Ahad 01 Dec 2013 19:49 WIB

RUU JPH tak Juga Berujung

Logo Halal
Logo Halal

REPUBLIKA.CO.ID, Rosita Budi Suryaningsih

Pemerintah mestinya mendukung keberadaan LPPOM MUI.

Pembahasan Rancangan Undang-Undang Jaminan Produk Halal (JPH) masih menemui kebuntuan. Target selesai Juli yang lalu terlampaui. Bahkan, kemungkinan tak akan tuntas pada akhir 2013. Masih banyak perbedaan yang harus diurai.

Ketua Panitia Kerja (Panja) RUU JPH dari DPR Ledia Hanifa mengakui, belum ada kesepakatan pada masalah-masalah pokok.

Pemerintah dan DPR tak juga bersepakat.
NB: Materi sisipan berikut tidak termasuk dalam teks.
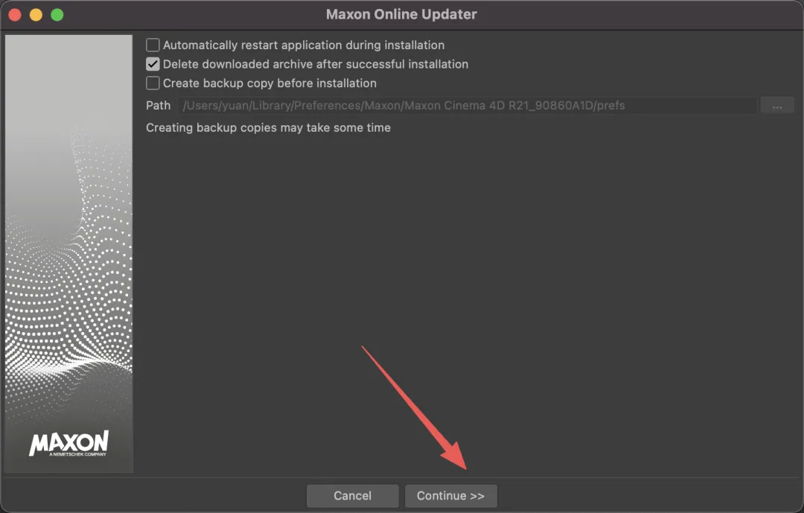
Task: Click the backup copies time notice text
Action: [x=268, y=128]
Di antaranya, mengenai badan kelembagaan, peran Majelis Ulama Indonesia (MUI), dan sifat sertifikasi halal.

“DPR menginginkan agar nantinya sertfikasi halal bersifat wajib sedangkan pemerintah menginginkan sifatnya sukarela,” kata Ledia, Kamis (28/11).

Dalam RUU JPH Pasal 31, disebutkan pelaku usaha wajib mendaftarkan produk untuk memperoleh sertifikat halal.

Butuh serangkaian pertemuan lagi antardua pihak untuk mengatasi perbedaan ini. Kepala Seksi Penerapan Standar dari Dirjen Standardisasi Perlindungan Konsumen Kementerian Perdagangan Rully Indrayana menegaskan hal itu.

Ia menyatakan, kementeriannya memutuskan memperjuangkan suara yang disampaikan para pengusaha dan produsen.

“Kami lebih setuju sifatnya sukarela,” ujar Rully. Pandangan yang sama disampaikan Dirjen Bimas Islam Kementerian Agama (Kemenag) Abdul Djamil.

Sertifikasi halal yang bersifat sukarela itu sudah cukup. Namun, ia juga mendorong agar kesadaran produsen soal halal ditingkatkan.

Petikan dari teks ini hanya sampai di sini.